Зак потребовал средства для создания бейсбольной команды клиники, и они купили оборудование и форму на вырученные деньги.
Первое время администрация игнорировала распространение кустарного промысла в помещениях трудовой терапии, но вскоре «Три Партнера» ясно поняли, что линия сборки, а также прибыль, которую они приносит, вызывает зависть среди надзирателей и других сотрудников клиники.
Аллен сообразил, что до сих пор надзиратели и сотрудники службы безопасности командовали тихой и спокойной психиатрической больницей, где они вдоволь могли потешаться над пациентами. Теперь кое-что поменялось, и им это не нравилось.
Аллен подозревал, что персонал побаивается последствий контроля пациентами системы трудотерапии.
Сразу стало понятно, что надзиратели получили разрешение применять старые добрые методы запугивания и физического насилия. Те, кто вымогали деньги из страховок пациентов и годами продавали им наркотики, стали еще злее, чем раньше. Один из надзирателей пырнул ножом заключенного. Рабочие стали все чаще обращаться в лазарет со следами от хлыста или гематомами на теле.
Товарищи отправили Зака с жалобой к человеку, наблюдающему за соблюдением прав в клинике, но это не принесло никаких результатов.
После того, как несколько надзирателей, отважившиеся подойти к машинам, в которых ничего не понимали, стали жертвами необъяснимых происшествий, пополз слух, что лучше не ходить в эту зону по одному. Таким образом, пациентам удалось взять под контроль коридоры, которые вели в столярную мастерскую и магазин. Надзиратели отказывались проходить дальше «уголка отдыха пациентов», если их не сопровождали пациенты-рабочие. Пошел слух о том, что если надзиратель, скитающийся по мастерским, получит ранение или на него что-то упадет сверху, пациенты не могли быть за это ответственными, потому что никто не мог этого предвидеть, ведь они работают на крупных машинах.
Самые жестокие надзиратели поджидали момента на углу, чтобы выловить рабочих по одному и избить их.
Администрация делала вид, что ничего не знает об этих нападениях. «Трех Партнеров» заставили затушить керамические печи, под предлогом необходимости работ на газопроводе.
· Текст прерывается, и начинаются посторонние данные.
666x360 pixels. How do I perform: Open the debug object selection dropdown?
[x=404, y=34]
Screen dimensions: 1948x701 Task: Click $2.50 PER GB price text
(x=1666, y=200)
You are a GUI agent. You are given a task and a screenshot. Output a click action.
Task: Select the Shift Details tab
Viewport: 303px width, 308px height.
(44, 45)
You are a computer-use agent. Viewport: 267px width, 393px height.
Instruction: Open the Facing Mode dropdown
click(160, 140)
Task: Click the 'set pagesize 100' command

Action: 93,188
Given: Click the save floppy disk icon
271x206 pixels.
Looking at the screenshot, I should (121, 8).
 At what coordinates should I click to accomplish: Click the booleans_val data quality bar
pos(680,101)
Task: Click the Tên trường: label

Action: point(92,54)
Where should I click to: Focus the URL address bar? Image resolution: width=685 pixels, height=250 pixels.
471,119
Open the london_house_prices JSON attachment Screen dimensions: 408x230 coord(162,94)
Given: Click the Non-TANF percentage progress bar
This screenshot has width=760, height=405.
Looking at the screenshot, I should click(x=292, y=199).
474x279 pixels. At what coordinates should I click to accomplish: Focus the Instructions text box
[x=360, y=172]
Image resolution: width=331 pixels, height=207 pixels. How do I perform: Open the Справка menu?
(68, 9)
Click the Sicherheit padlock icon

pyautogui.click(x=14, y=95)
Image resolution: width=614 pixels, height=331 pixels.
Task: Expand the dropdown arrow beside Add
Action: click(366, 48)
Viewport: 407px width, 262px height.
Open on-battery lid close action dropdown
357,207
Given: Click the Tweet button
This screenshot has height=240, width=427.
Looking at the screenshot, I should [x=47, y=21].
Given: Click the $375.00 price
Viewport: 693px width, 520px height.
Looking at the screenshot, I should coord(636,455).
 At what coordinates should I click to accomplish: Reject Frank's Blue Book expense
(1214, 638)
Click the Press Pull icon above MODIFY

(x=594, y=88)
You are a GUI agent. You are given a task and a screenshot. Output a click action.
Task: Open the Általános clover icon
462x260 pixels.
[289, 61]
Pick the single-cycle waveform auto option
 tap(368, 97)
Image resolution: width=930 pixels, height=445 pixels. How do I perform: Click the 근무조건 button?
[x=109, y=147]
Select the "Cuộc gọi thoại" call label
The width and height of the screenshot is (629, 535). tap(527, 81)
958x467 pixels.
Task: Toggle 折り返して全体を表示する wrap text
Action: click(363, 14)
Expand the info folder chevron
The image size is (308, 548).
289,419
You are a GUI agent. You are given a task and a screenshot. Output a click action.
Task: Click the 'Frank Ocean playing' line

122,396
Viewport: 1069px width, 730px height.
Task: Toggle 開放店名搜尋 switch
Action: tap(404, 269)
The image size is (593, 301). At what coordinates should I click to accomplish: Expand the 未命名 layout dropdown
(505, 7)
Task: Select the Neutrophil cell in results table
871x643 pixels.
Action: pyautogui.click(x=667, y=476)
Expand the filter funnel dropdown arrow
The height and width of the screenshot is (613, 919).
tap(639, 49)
Но, спустя неделю, когда стало ясно, что в действительности, речь идет об одной из форм промышленного саботажа, Томми и Ленни переключили свои печи на электричество.
Администрация ответила тем, что отключила питание мастерской на три дня, чтобы якобы провести проверку безопасности.
Противостояние длилось почти весь июль.
«Три Партнера» стали терять рабочих так же быстро, как набрали. Многие новые пациенты-рабочие были допрошены, отправлены в карцер и избиты.
Однажды администрация объявила, не давая ни малейшего объяснения, что ателье трудотерапии больше не получит древесины.
Ситуация в корпусе ухудшалась, и «Три Партнера» решили, что им пора готовиться к самообороне.
Аномальная жара в середине июля еще больше усложнила ситуацию. Вода была отключена, и пациенты были на грани срыва. Когда ночью температура воздуха в камерах поднялась выше сорока градусов, и при этом пациентам не был выдан ни один вентилятор, начальник главного управления Рональд Хаббард потребовал от управляющего, чтобы он прислал в Лиму отряд с охраной. Персонал по безопасности, воспользовавшись ситуацией, бросил «Трех Партнеров» в карцер.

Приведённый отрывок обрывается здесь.